Improving soil organic carbon mapping in farmlands using machine learning models and complex cropping system information

Abstract

Obtaining accurate spatial maps of soil organic carbon (SOC) in farmlands is crucial for assessing soil quality and achieving precision agriculture. The cropping system is an important factor that affects the soil carbon cycle in farmlands, and different agricultural managements under different cropping systems lead to spatial heterogeneity of SOC. However, current research often ignores differences in the main controlling factors of SOC under different cropping systems, especially when the cropping pattern is complex, which is not conducive to farmland zoning management.

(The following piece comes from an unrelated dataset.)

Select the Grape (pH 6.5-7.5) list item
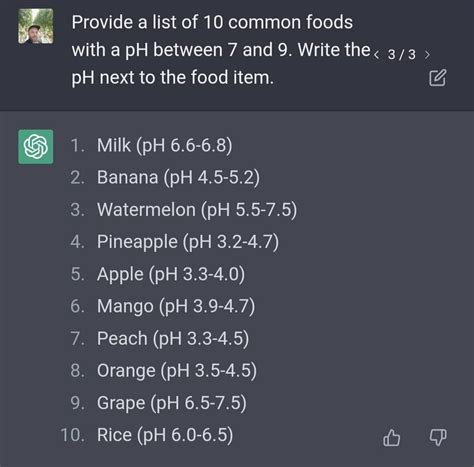tap(172, 403)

This study aims to (i) obtain the spatial distribution map of six cropping systems by using multi-phase HJ-CCD satellite images; (ii) explore the stratified heterogeneous relationship between SOC and environmental variables under different cropping systems by using the Cubist model; and (iii) predict the spatial map of SOC. The Xiantao, Tianmen, and Qianjiang cities, which are the core agricultural areas of the Jianghan Plain, were selected as the study area. Results showed that the SOC content in rice–wheat rotation was the highest among the six cropping systems. The Cubist model outperformed random forest, ordinary kriging, and multiple linear regression in SOC mapping. The results of the Cubist model showed that cropping system, climate, soil attributes, and vegetation index were important influencing factors of SOC in farmlands. The main controlling factors of SOC under different cropping systems were different. Specifically, summer crop types had a greater influence on spatial variations in SOC than winter crops. Paddy–upland rotation was more affected by river distance and NDVI, while upland–upland rotation was more affected by irrigation-related factors. This work highlights the differentiated main controlling factors of SOC under different cropping systems and provides data support for farmland zoning management. The Cubist model can improve the prediction accuracy of SOC under complex cropping systems.